Operators carrying out maintenance at Ukraine’s Zaporizhzhia nuclear plant have switched the shutdown mode of two reactors, the Moscow-installed administration of the plant, located on the war’s front-line, said last week.
Europe’s largest nuclear plant was captured by Russian forces in March 2022, placing the facility and its six reactors on the front lines of the war. Ukraine and Russia have repeatedly accused each other of shelling around the station and the International Atomic Energy Agency, or IAEA, has since the war’s beginning been trying to establish a safety zone around it to prevent accidents.
One of the plant’s six reactors, according to Russian plant administration, needs to be kept in a hot shutdown mode in order to produce steam required for nuclear safety, including the processing of liquid radioactive waste in storage tanks.
“In order to conduct a scheduled technical inspection of the equipment of power unit No. 5, the management of the Zaporizhzhia nuclear power plant decided to transfer it to the ‘cold shutdown,’ state,” the Russian-run administration said on its Telegram channel. “And in order to provide steam for the station’s own needs, the reactor plant of power unit No. 4 was transferred to the ‘hot shutdown’ state.”
All six of Zaporizhzhia’s Soviet built VVER-1000 reactors have been in various stages of shutdown since September of 2022, nine months after Russia invaded.

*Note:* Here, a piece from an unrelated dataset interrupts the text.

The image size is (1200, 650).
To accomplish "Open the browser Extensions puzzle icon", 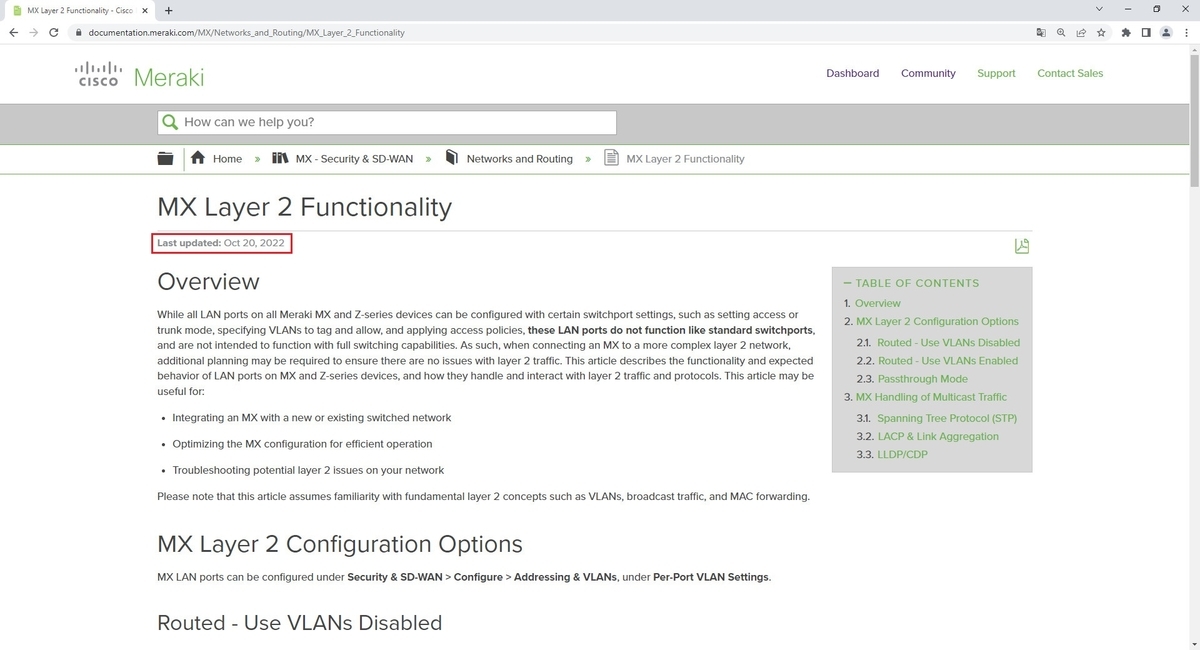I will 1124,32.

Experts have said that fallout from a military strike on the reactors themselves would be significantly lessened with the reactors in shutdown mode.
Bellona’s experts have specifically called for all of the Zaporizhzhia reactors to be placed in cold shutdown — a recommendation consonant with orders from Ukraine’s national nuclear regulator, as well as urgings from the IAEA.
In a statement last week, the agency encouraged plant management to install external boilers to generate the steam required for nuclear safety purposes — which in turn would allow for all reactors to be kept in cold shutdown.
The IAEA said in its statement that the plant administration had informed the agency about the transition.
“The other units remain in cold shutdown,” the IAEA said in the statement.
None of the plant’s six reactors has been producing electricity. Ukraine has vowed to retake the plant and all land in Ukraine that is now occupied by Moscow.
IAEA inspectors stationed at the plant had noted mines in a buffer zone between the site’s internal and external perimeter barriers and had also observed mines during previous checks, Rafael Grossi, the agency’s director general, said last week.
On July 29, the inspectors visited reactor No 5 to inspect the core, spent fuel pool, and steam generator and reported in a statement that “all equipment seemed to be in normal condition,” adding that no mines had been discovered inside the reactors.